With this type of fracture it is rare for there to be major displacement.

2 Reduction top


If closed reduction is impossible, this may be due to soft tissue interposition, possibly including the ulnar nerve, or an adjacent tendon.

Open reduction can be performed via a direct approach to the subcutaneous surface of the ulna.


Open reduction

For irreducible fractures, initially, any interposed soft tissue structures are identified and cleared.


Reduction is performed under direct vision.

This may require using a K-wire used as a lever, to facilitate reduction of the ulna.

3 K-wire fixation top


The fracture is stabilized using a single smooth 1.6 mm K-wire through the ulnar styloid, across the physis, engaging the lateral cortex of the ulnar diaphysis.

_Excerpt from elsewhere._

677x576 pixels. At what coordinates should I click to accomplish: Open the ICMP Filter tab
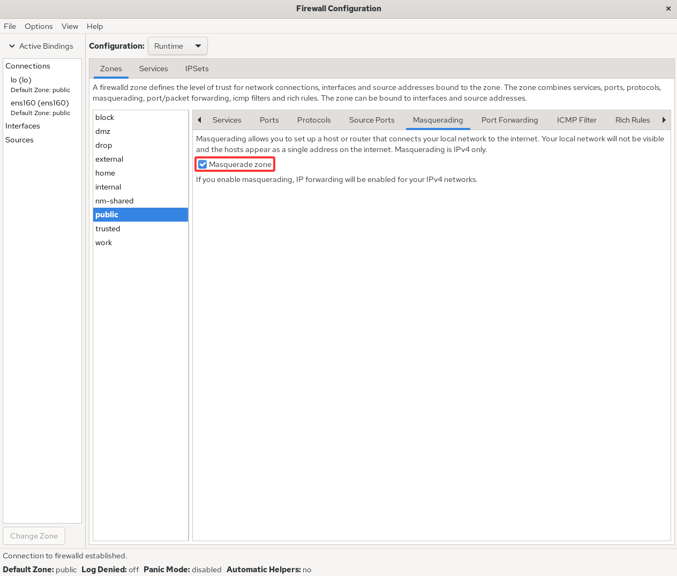[576, 120]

Continued care should be taken to avoid the dorsal sensory branch of the ulnar nerve during insertion of the K-wire.

The wire should be inserted with an oscillating drill, cooled with saline solution to prevent thermal injury, or by hand using a T-handle.


Ideally, wire insertion is done using image intensification control, in order to check the trajectory of the wire and to ensure engagement of the far diaphyseal cortex without penetration of soft tissues.


The K-wire is left protruding through the skin, bent and cut. The skin is protected with sterile padding prior to application of a cast.

The illustration demonstrates the use of a small section of plastic tubing over the cut end of the protruding wire. This adds further protection for the skin.

Note: Excessive pressure between dressing and skin should be avoided to prevent skin necrosis.

4 Long arm cast top


General considerations

Once the fracture displacement has been reduced and fixed with a K-wire, the arm is splinted in a reduced position with a long arm cast to control forearm rotation.

The purpose of the cast is to maintain reduction by preventing forearm rotation and protect the fixation.

The long arm cast is applied according to standard procedure:


Splitting of the cast

If a complete cast is applied in the acute phase after injury, it should be split over the full length of the cast. The split of the cast must be full thickness and expose the underlying skin.